Everything from the line that contains "Where should I click to: Open favorites" to the end of the records below, both lines included, should be transcribed exactly and returned alone.

* PROVIDED RECORDS *
== Segment start ==

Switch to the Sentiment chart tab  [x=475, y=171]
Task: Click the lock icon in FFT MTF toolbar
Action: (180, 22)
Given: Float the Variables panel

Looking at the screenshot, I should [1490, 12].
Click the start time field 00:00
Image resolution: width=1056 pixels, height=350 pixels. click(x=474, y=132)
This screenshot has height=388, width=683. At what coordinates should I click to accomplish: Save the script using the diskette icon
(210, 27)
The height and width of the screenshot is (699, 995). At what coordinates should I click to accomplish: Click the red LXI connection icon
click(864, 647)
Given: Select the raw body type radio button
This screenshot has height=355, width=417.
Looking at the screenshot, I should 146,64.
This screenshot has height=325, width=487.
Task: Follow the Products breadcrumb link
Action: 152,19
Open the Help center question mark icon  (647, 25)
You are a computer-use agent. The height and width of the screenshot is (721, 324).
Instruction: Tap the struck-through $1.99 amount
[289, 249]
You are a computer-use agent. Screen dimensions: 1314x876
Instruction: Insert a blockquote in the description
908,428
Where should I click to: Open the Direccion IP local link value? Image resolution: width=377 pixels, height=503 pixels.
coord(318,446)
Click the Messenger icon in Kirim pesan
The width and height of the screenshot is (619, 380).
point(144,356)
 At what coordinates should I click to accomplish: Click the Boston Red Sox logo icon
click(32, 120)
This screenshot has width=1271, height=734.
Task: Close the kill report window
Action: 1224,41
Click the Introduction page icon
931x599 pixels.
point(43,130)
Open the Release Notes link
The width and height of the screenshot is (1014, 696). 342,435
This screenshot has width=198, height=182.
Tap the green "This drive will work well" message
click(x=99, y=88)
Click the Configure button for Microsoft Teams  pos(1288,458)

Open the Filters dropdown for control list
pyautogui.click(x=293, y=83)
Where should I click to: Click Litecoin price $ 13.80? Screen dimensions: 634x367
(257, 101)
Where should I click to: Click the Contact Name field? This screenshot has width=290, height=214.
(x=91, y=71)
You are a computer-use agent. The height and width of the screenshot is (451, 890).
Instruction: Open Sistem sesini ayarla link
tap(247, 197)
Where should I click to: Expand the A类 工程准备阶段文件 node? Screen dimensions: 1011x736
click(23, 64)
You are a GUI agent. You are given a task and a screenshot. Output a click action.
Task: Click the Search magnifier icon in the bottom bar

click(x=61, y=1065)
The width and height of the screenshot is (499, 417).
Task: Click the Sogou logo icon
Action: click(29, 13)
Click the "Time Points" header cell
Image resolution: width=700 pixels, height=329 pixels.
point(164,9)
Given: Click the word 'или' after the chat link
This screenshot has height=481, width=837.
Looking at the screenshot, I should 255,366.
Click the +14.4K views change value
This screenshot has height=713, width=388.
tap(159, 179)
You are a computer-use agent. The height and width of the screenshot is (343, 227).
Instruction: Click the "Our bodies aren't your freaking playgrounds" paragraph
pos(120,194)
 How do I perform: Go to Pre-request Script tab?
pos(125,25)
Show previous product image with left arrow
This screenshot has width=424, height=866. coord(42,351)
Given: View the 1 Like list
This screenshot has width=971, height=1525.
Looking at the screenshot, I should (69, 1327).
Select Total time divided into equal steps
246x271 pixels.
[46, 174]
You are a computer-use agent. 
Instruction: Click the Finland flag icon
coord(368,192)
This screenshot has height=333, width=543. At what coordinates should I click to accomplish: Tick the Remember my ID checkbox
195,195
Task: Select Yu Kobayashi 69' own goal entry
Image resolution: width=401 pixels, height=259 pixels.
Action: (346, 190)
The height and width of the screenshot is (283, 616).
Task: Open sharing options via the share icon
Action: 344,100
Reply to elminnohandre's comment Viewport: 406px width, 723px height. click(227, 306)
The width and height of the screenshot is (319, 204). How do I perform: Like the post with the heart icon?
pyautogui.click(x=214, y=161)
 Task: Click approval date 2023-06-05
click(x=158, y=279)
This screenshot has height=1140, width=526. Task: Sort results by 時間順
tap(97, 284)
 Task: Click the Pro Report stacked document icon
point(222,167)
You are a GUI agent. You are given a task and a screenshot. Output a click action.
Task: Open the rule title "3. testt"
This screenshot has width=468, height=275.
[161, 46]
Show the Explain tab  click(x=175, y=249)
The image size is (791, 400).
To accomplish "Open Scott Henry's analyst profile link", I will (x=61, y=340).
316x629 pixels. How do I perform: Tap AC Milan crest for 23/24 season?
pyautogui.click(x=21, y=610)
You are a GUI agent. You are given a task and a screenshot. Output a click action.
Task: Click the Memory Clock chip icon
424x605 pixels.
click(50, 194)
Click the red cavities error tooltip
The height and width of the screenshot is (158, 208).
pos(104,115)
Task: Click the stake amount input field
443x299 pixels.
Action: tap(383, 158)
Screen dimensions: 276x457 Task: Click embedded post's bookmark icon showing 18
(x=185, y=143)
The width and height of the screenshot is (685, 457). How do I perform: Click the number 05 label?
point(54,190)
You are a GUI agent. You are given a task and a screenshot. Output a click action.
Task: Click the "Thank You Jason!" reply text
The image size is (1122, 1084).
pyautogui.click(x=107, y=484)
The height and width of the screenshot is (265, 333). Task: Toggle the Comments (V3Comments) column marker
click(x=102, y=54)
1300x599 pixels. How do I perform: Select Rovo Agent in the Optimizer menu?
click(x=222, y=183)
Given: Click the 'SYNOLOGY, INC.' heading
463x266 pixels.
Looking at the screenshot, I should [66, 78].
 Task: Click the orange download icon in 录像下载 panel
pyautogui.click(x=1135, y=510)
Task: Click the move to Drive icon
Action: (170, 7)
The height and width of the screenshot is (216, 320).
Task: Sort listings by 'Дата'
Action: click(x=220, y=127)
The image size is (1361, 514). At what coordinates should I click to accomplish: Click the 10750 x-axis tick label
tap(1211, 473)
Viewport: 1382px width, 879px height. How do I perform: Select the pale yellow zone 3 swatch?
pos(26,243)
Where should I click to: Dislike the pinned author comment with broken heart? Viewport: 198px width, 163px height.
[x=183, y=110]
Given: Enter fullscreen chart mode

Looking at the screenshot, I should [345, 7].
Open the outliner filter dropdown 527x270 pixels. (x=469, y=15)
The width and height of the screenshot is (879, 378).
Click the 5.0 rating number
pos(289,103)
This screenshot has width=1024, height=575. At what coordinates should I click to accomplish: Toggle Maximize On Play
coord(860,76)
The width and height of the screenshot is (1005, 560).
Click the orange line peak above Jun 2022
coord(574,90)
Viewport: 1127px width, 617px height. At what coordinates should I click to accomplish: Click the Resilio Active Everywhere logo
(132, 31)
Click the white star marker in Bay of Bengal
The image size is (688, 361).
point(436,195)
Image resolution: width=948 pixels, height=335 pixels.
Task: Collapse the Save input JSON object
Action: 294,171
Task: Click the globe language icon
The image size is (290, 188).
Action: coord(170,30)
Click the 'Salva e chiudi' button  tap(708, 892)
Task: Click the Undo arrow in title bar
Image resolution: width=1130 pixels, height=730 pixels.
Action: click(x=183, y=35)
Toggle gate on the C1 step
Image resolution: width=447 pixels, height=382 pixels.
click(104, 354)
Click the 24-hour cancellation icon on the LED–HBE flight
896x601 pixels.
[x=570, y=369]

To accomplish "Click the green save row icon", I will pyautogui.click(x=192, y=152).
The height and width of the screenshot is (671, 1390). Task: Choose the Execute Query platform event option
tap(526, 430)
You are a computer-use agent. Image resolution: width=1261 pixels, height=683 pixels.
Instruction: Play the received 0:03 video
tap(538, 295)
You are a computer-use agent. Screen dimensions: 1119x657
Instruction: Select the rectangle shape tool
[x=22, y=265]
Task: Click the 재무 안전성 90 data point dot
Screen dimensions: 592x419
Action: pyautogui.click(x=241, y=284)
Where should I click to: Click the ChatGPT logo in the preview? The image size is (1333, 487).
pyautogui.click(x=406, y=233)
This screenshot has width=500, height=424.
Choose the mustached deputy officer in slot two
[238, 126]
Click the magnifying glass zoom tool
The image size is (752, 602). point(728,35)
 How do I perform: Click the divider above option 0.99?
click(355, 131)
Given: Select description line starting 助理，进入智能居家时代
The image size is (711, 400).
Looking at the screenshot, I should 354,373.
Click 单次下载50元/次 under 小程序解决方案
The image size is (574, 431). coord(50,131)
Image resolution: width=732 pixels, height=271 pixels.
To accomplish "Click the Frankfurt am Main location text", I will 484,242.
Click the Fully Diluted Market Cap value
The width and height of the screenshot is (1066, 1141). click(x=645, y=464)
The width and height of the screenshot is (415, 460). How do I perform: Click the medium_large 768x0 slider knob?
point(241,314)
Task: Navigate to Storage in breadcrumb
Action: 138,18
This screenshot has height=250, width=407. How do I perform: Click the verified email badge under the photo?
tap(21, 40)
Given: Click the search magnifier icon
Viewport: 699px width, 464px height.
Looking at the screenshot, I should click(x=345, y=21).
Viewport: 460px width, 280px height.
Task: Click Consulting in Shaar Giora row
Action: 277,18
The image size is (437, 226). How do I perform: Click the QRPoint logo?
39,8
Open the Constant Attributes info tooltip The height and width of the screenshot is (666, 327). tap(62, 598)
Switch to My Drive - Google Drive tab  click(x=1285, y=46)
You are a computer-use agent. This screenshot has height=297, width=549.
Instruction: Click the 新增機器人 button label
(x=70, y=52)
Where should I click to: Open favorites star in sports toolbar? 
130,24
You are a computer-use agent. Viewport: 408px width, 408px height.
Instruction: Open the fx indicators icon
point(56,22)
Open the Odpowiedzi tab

== Segment end ==

* REPLY TO THE TASK *
Where should I click to: Open favorites star in sports toolbar? 
130,24
You are a computer-use agent. Viewport: 408px width, 408px height.
Instruction: Open the fx indicators icon
point(56,22)
Open the Odpowiedzi tab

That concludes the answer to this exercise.